First came a savage attack from Gordon Prentice, fearless Labour MP for Pendle, on the party’s specialist schools policy.

“If we are to have specialist schools, I am rather attracted to the Liberal Democrat policy which is to make all schools special schools. We could then call them comprehensives,” he said to gasps, and some cheers. But which side of the house were they coming from?

Phil Willis, Lib Dem education spokesman, could scarcely believe his luck. He welcomed Mr Prentice as “the first member to cross the floor this Parliament”. He said Labour’s specialist policy would introduce McDonald’s-style franchising into education.

But more was to come. Mr Prentice then laid into Estelle’s deputy Stephen Timms’ willingness to countenance companies running individual school departments. Where had the idea come from, demanded Mr Prentice, who said it had not been mentioned in Labour’s national policy forum, on which he sits. “If we are going to get bizarre suggestions brought forward, at least the Government could tell us who was responsible,” he barked.
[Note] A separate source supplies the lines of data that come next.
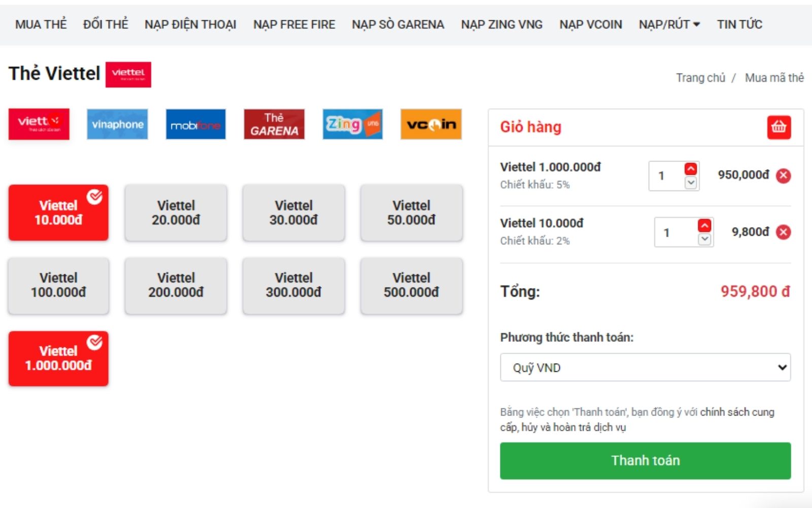Choose the Thẻ Garena brand icon

click(x=274, y=124)
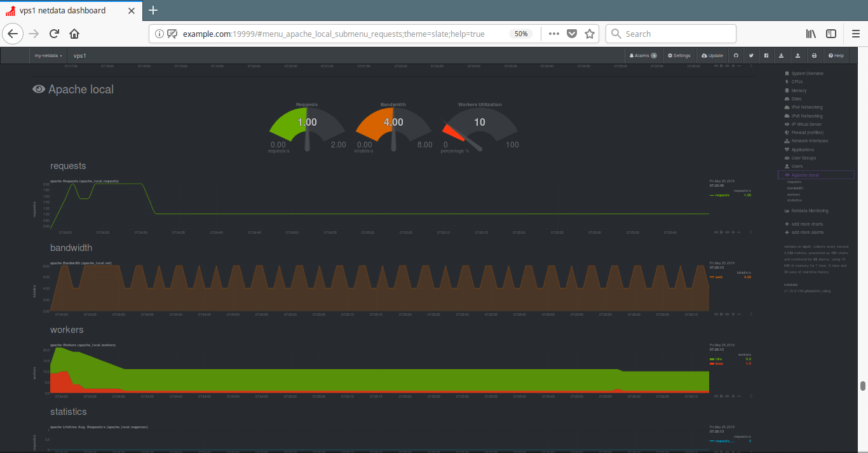The height and width of the screenshot is (453, 868).
Task: Toggle the idle dimension in workers legend
Action: [718, 359]
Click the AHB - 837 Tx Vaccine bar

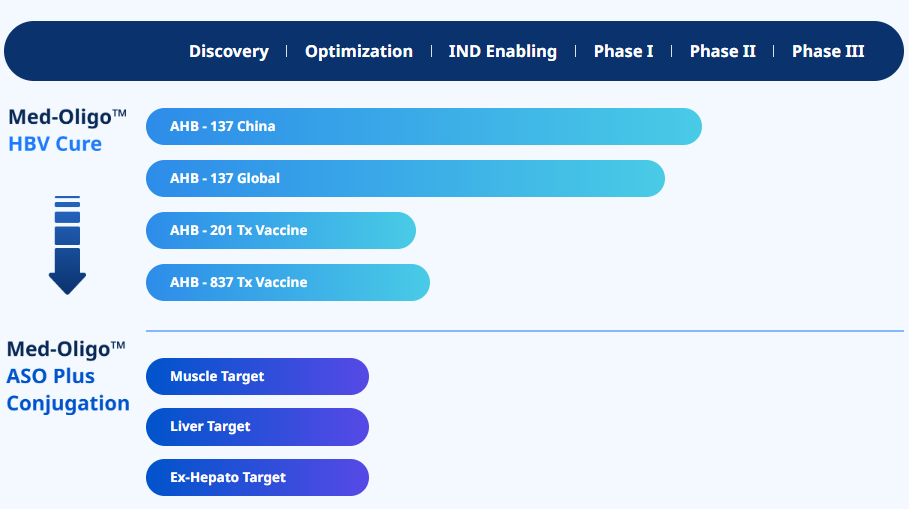click(x=287, y=282)
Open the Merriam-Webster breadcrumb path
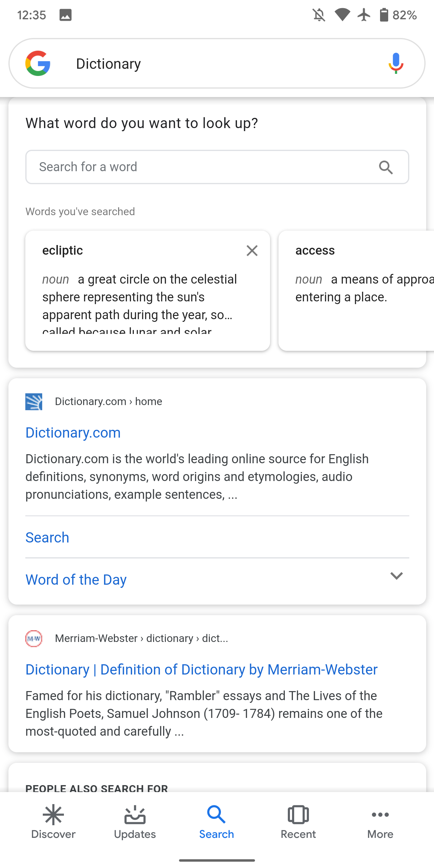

Ms Morris’s response, that the Government would not force any headteacher to bring in a private firm, was barely adequate. But the backbenchers were not finished.

Margaret Hodge was forced on the defensive by George Howarth, sacked last month as a junior Northern Ireland minister, who claimed tuition fees put sixth-formers off university. And Ivan Lewis, new 14-19 minister, heard another Labour member, Caroline Flint, question the impact of AS-levels on schools’ extra-curricular provision. Then there were cries of disbelief as Mr Lewis, making his dispatch box debut, managed to dismiss this year’s bungled AS launch as “some teething problems”.

Theresa May, shadow education spokeswoman, said that teachers and pupils would be outraged by his complacency. “They feel that, over the past year, far from some teething problems, they have had every single tooth drawn out slowly without anaesthetic.”

The session lasted barely 45 minutes, but you could almost hear the new front bench team sigh with relief as it finished. It was all a far cry from two months ago when, during the last of these sessions, Ms Morris’s predecessor David Blunkett had felt confident enough to boast of the easy ride he was getting from opposition MPs.

That was before the election. Having helped Tony Blair secure his cherished second term, the signs are that many Labour backbenchers have now had enough, and that the Government’s education record is to be put under scrutiny as never before.